- **Assignment**
Below are the records; pull every line that includes "agent".

- **Source information**
-- Opening Marker --

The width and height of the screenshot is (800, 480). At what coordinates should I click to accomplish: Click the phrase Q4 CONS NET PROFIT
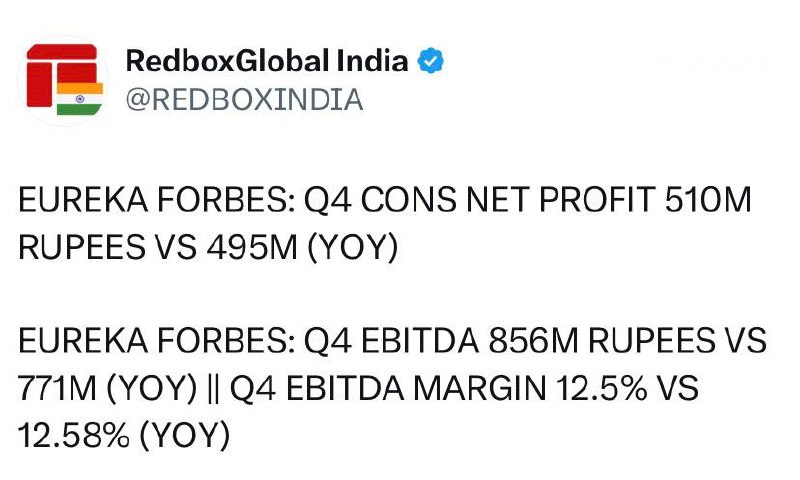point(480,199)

-- Closing Marker --
-- Opening Marker --

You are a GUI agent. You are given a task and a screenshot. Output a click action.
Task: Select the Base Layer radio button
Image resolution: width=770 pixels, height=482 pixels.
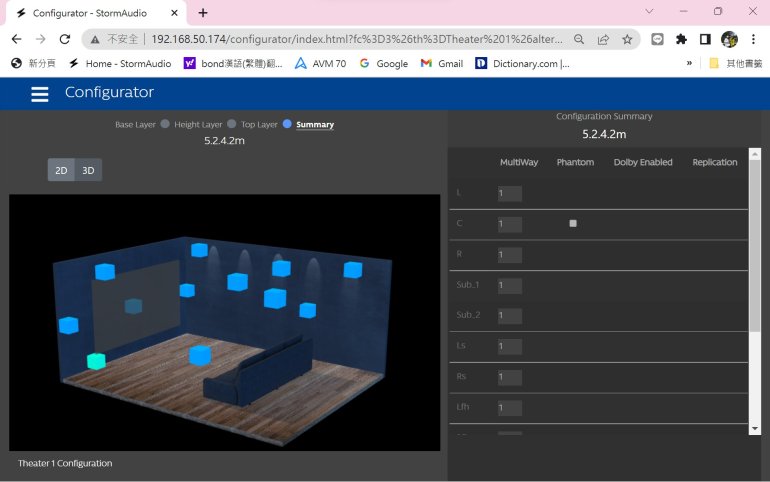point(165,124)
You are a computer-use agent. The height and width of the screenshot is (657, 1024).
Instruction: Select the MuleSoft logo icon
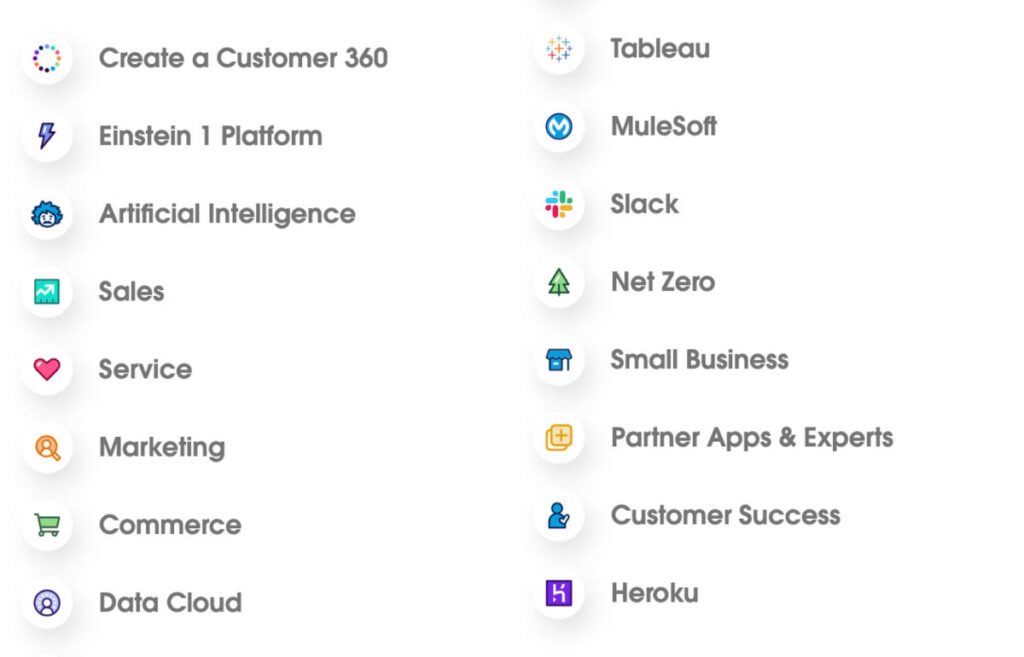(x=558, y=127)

-- Closing Marker --

- **Answer box**
You are a GUI agent. You are given a task and a screenshot. Output a click action.
You are a computer-use agent. The height and width of the screenshot is (657, 1024).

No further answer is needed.